Dong Xiao, Zhang Yaoyun, Xu Hua
School of Biomedical Informatics, The University of Texas Health Science Center at Houston, Houston, TX, USA.
AMIA Jt Summits Transl Sci Proc. 2017 Jul 26;2017:40-49. eCollection 2017.
One of the missions of the NIH BD2K (Big Data to Knowledge) initiative is to make data discoverable and promote the re-use of existing datasets. Our ultimate goal is to develop a scalable approach that can automatically scan millions of scientific publications and identify underlying data sets. Using Genome-Wide Association Studies (GWAS) as a use case, we conducted an initial study to identify GWAS dataset attributes in MEDLINE abstracts, by developing a hybrid approach that combines domain dictionaries and pattern-based rules. The automatic GWAS dataset attribute recognition system achieved an F-measure of 84.85%. We further applied the GWAS attribute recognition system to indexing MEDLINE abstracts and built an online GWAS dataset search engine called "GWAS Dataset Finder". Our evaluation showed that the GWAS Dataset Finder outperformed PubMed significantly in retrieving literature with desired datasets. Our study demonstrates the potential application of text mining methods in building the data discovery index. It can create a better index of literature linked with their underlying data sets, thus improving data discoverability.
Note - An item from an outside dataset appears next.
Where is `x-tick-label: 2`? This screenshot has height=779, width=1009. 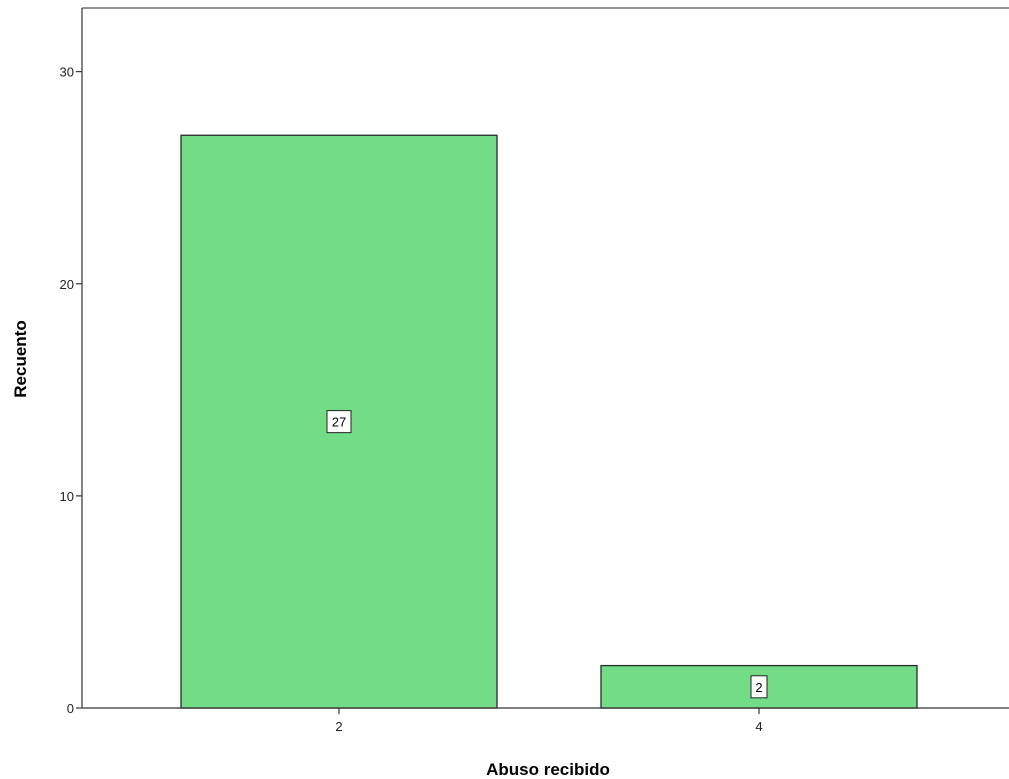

美国国立卫生研究院大数据到知识(NIH BD2K)计划的任务之一是使数据可被发现,并促进现有数据集的重复使用。我们的最终目标是开发一种可扩展的方法,该方法能够自动扫描数百万篇科学出版物并识别潜在的数据集。以全基因组关联研究(GWAS)为例,我们开展了一项初步研究,通过开发一种结合领域词典和基于模式的规则的混合方法,来识别MEDLINE摘要中的GWAS数据集属性。自动GWAS数据集属性识别系统的F值达到了84.85%。我们进一步将GWAS属性识别系统应用于MEDLINE摘要的索引编制,并构建了一个名为“GWAS数据集查找器”的在线GWAS数据集搜索引擎。我们的评估表明,在检索带有所需数据集的文献方面,GWAS数据集查找器的表现明显优于PubMed。我们的研究证明了文本挖掘方法在构建数据发现索引中的潜在应用。它可以创建一个与潜在数据集相关联的更好的文献索引,从而提高数据的可发现性。